Log laws (possible error in answers)

[franky2727]

ive got integral[(2/(2-z))+(2/(1+2z))]dz=integral dv/v

then the next line is ln|v|=-2ln|2-z|+ln|1+2z|+c

when i equate this i get rid of the 2 as a common factor integrate the V side first and multiply through by 1/2 giving me ln|2-z|+ln|1+2z|=1/2ln|v| which i don't think is the same as what my answer shows me can someone point out where I am going wrong please

 

[tiny-tim]

ive got integral[(2/(2-z))+(2/(1+2z))]dz=integral dv/v

then the next line is ln|v|=-2ln|2-z|+ln|1+2z|+c

when i equate this i get rid of the 2 as a common factor integrate the V side first and multiply through by 1/2 giving me ln|2-z|+ln|1+2z|=1/2ln|v| which i don't think is the same as what my answer shows me can someone point out where I am going wrong please

Hi franky2727!

i] multiplying through by 1/2 gives you ln|2-z|+ 1/2ln|1+2z|=1/2ln|v|

ii] don't do that! …

as soon as you get a log equation like ln|v|=-2ln|2-z|+ln|1+2z|+c,

just un-log it (ie do e-to-the to both sides ),

and you get … ?

 

[franky2727]

sorry I am more confused as to where the -2 has came from in there answer i thought i would get ln|v| = 2ln|2-z|+2ln|1+2z| +c or am i making serious mistakes with my log laws?

 

[tiny-tim]

sorry I am more confused as to where the -2 has came from in there answer i thought i would get ln|v| = 2ln|2-z|+2ln|1+2z| +c or am i making serious mistakes with my log laws?

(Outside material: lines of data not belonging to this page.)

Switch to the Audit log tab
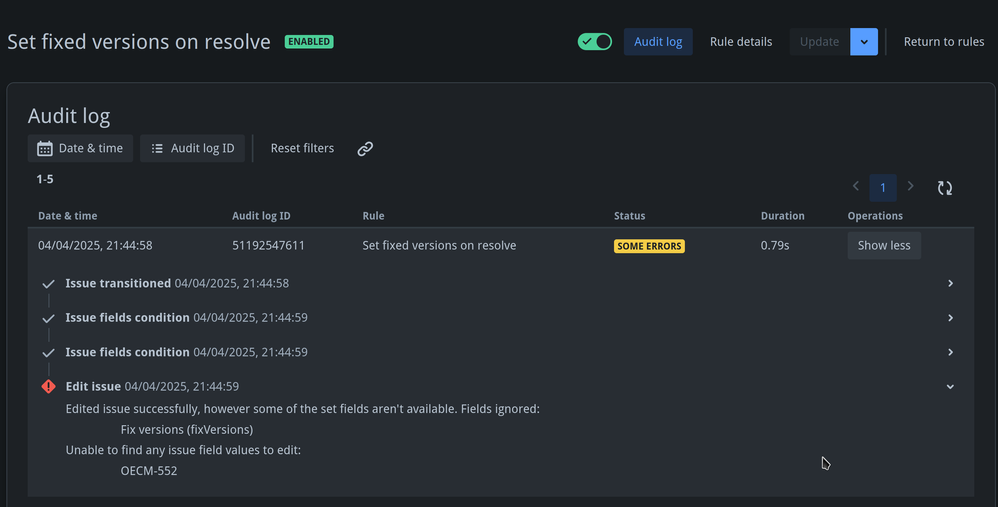This screenshot has width=998, height=507. click(x=658, y=42)
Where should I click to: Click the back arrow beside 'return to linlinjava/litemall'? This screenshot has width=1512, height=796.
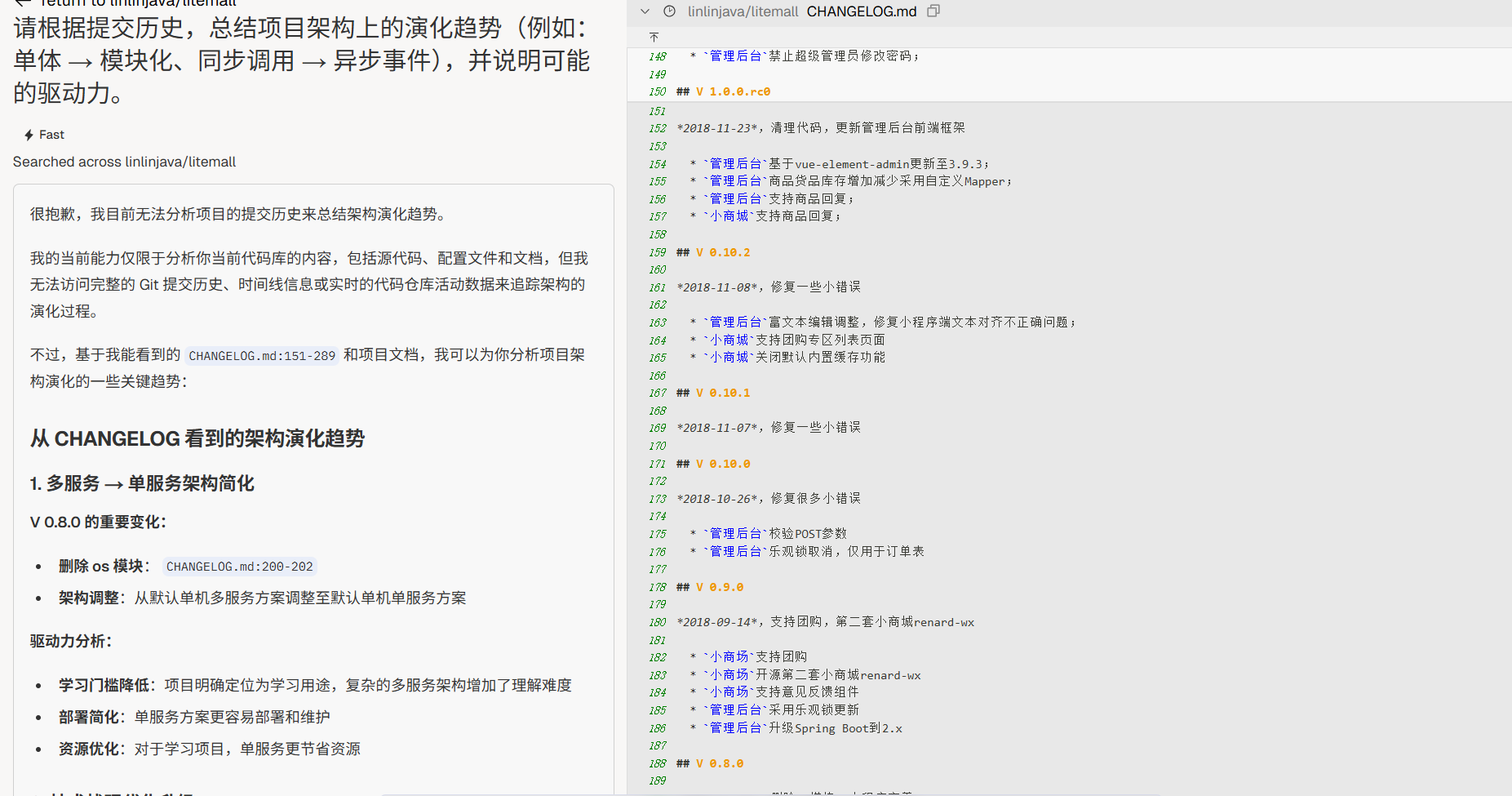pyautogui.click(x=22, y=2)
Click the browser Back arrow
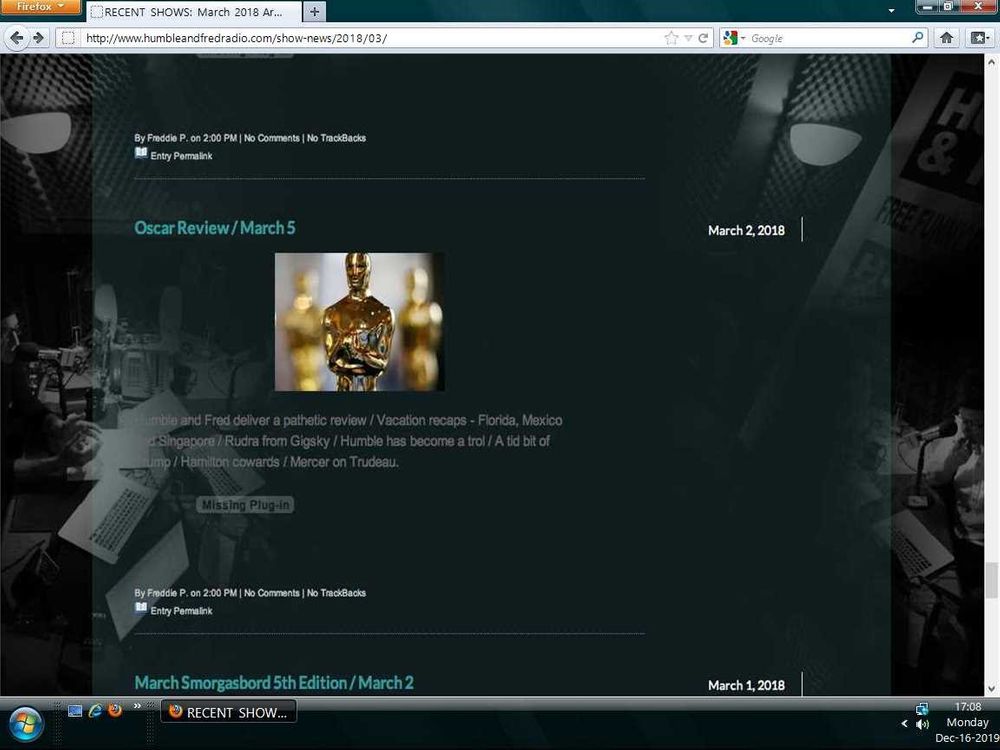1000x750 pixels. click(x=17, y=38)
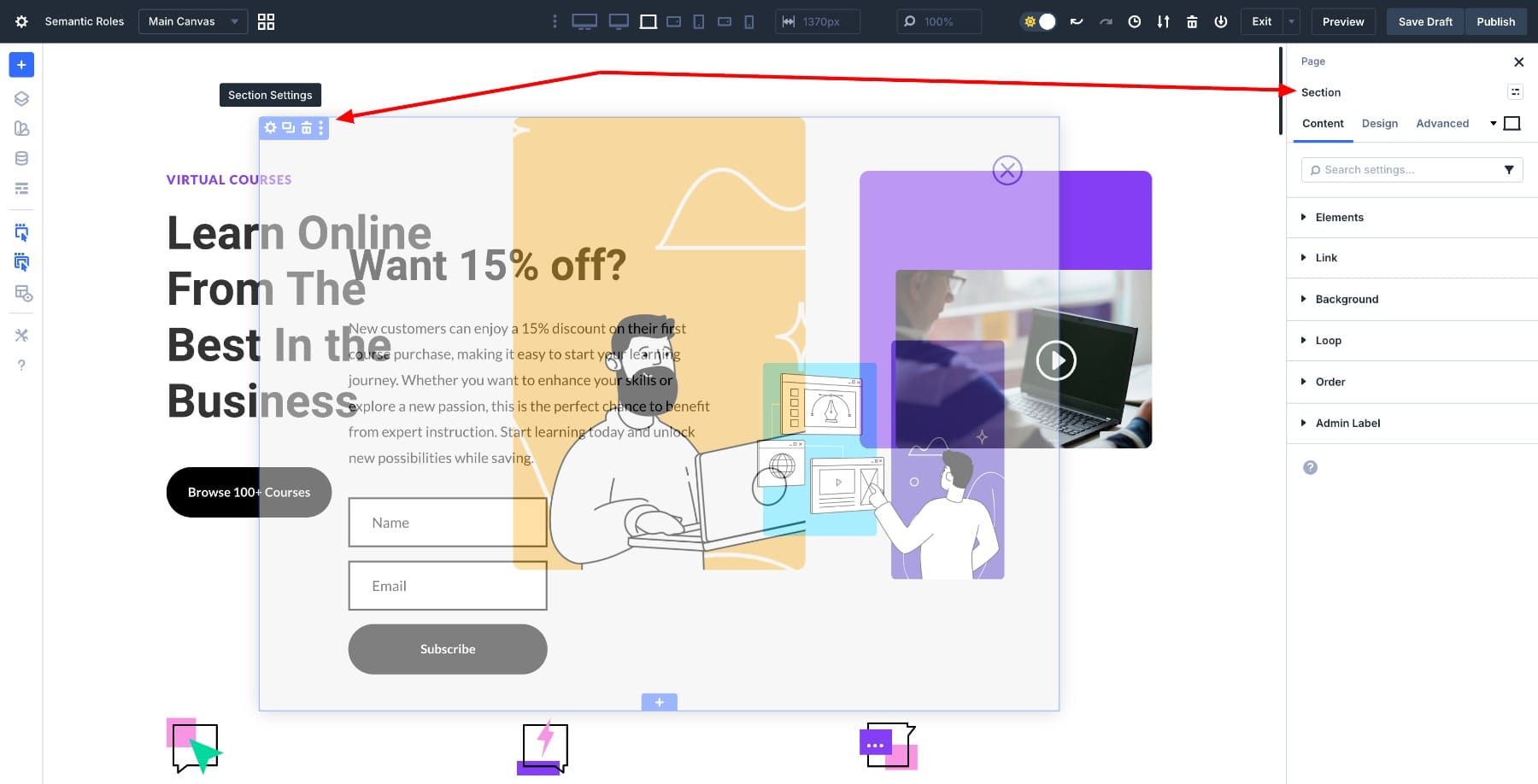Switch to the Design tab

[1379, 123]
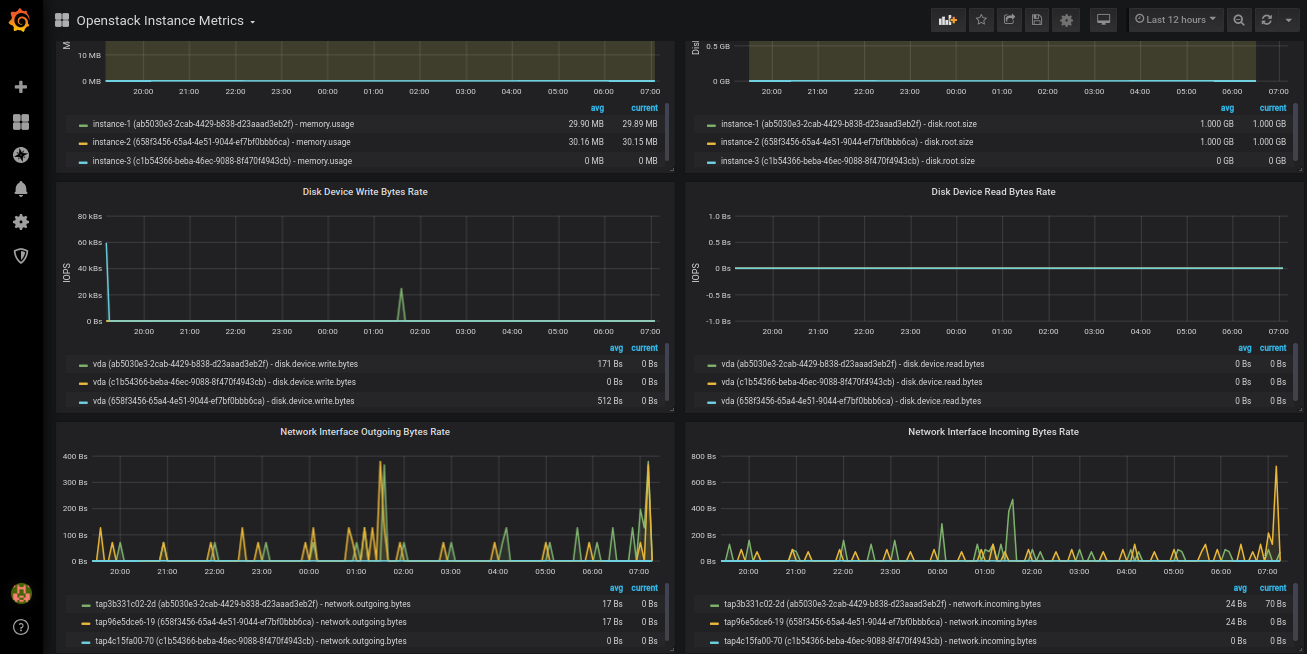
Task: Click the Grafana logo home icon
Action: pyautogui.click(x=20, y=20)
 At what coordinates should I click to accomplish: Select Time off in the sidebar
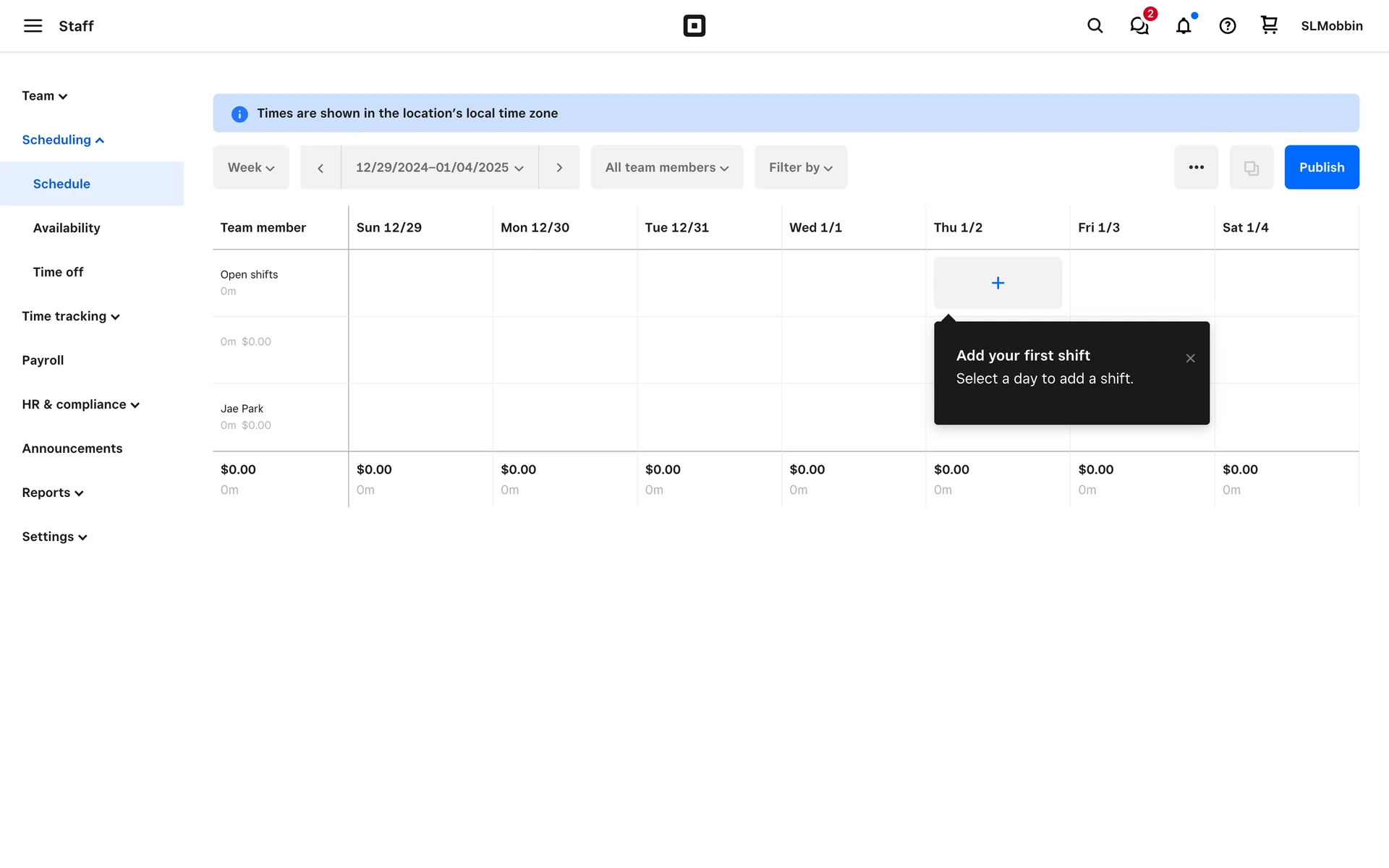(x=58, y=272)
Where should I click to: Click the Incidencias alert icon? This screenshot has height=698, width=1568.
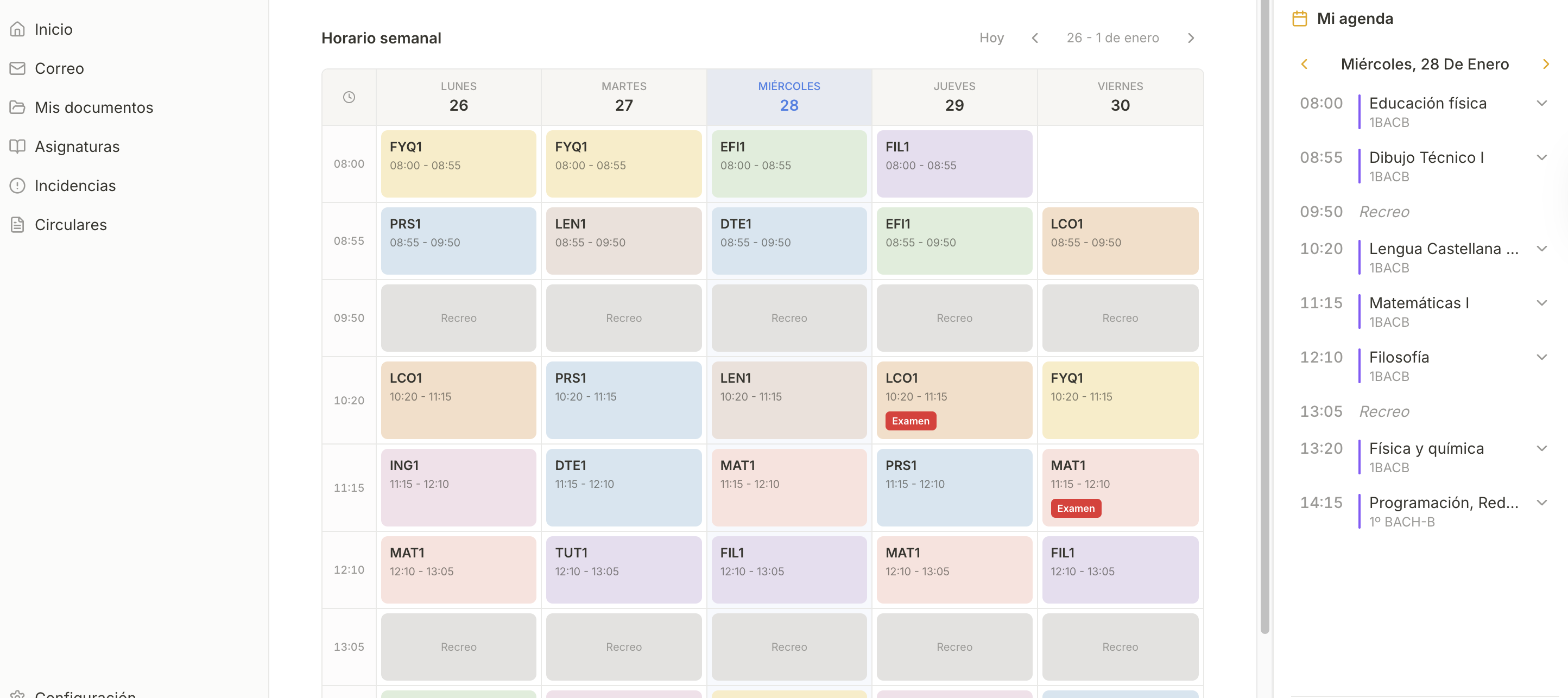pyautogui.click(x=18, y=186)
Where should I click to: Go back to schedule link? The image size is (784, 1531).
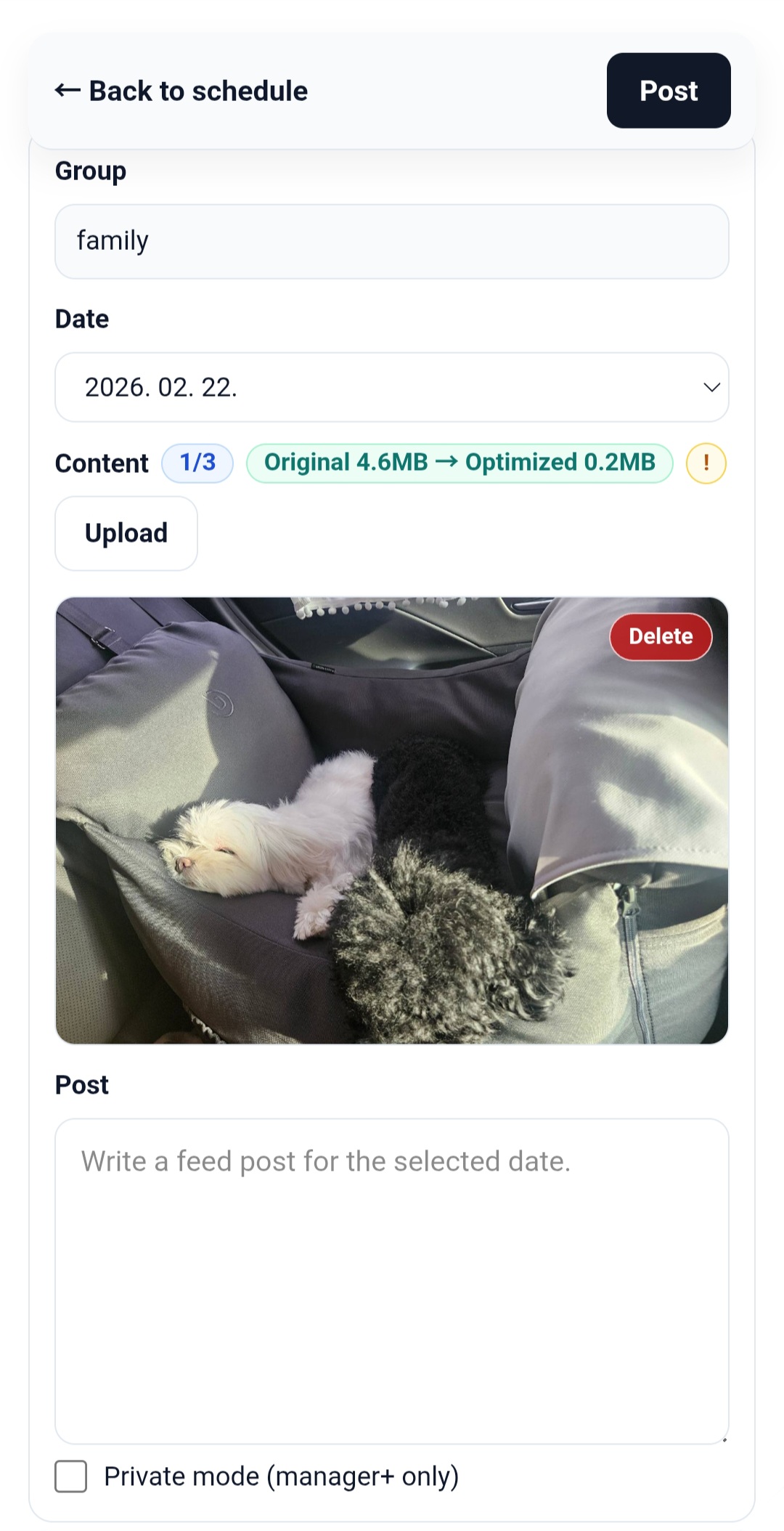point(181,91)
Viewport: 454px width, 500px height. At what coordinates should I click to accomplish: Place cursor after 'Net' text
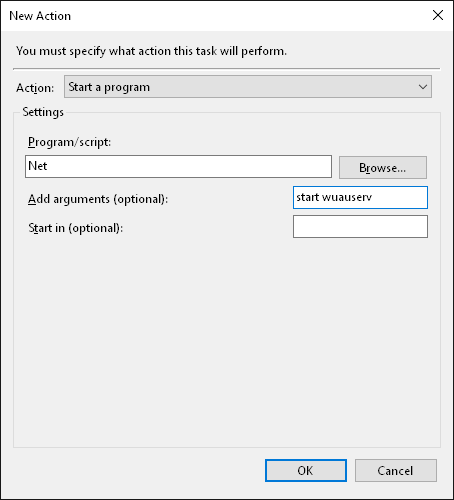coord(48,166)
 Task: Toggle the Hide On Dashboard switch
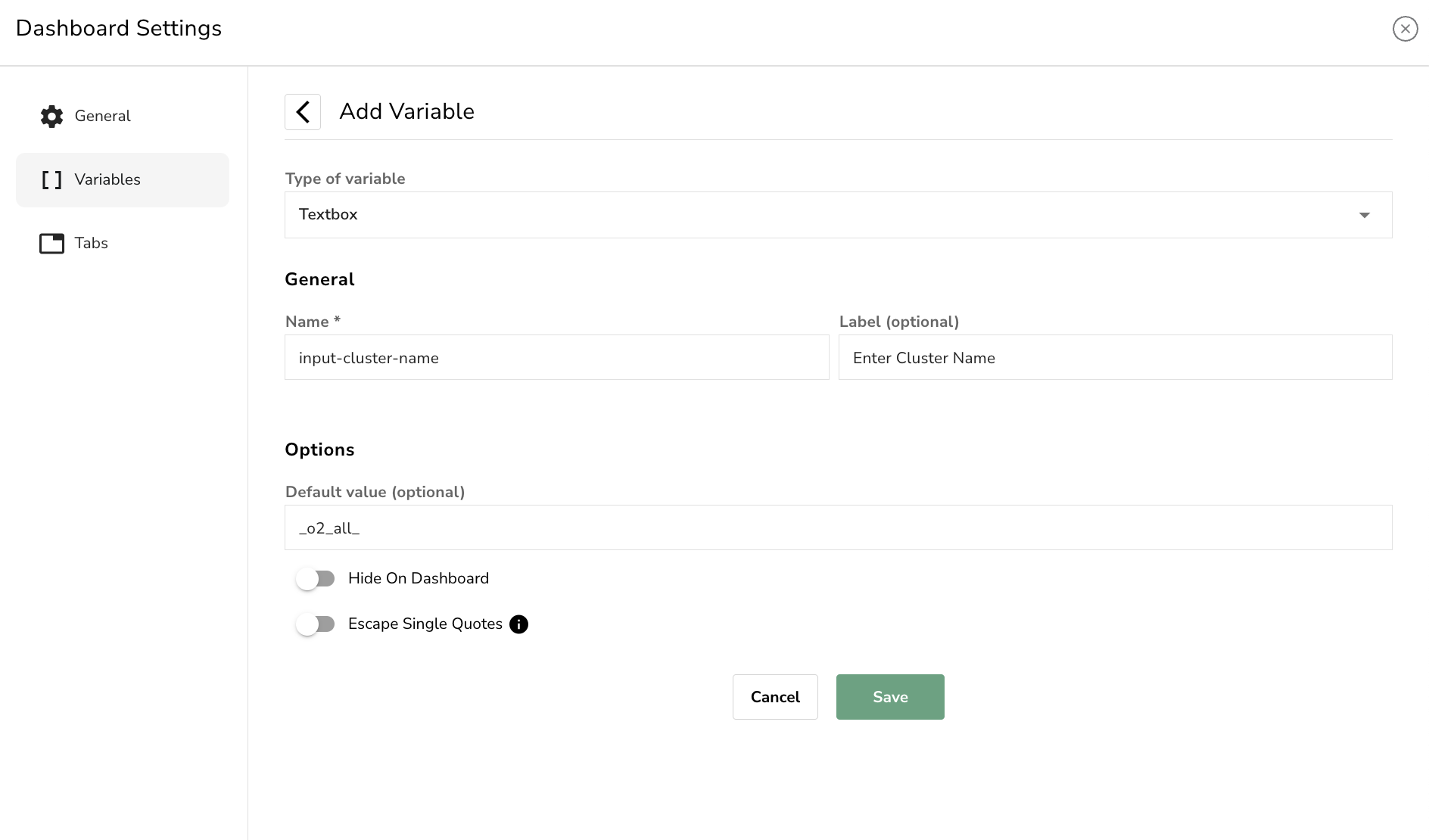[316, 579]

Your ln|v|=-2ln|2-z|+ln|1+2z|+c is correct.

Next step:

e^ln|v| = … ?

 

[HallsofIvy]

sorry I am more confused as to where the -2 has came from in there answer i thought i would get ln|v| = 2ln|2-z|+2ln|1+2z| +c or am i making serious mistakes with my log laws?

It's not the log laws that are the problem. If you are getting that, then you are integrating wrong. To integrate \int dz/(1-z) let u= 1- z and to integrate \int dz/(1+2z) let u= 1+ 2z. What is du in each case?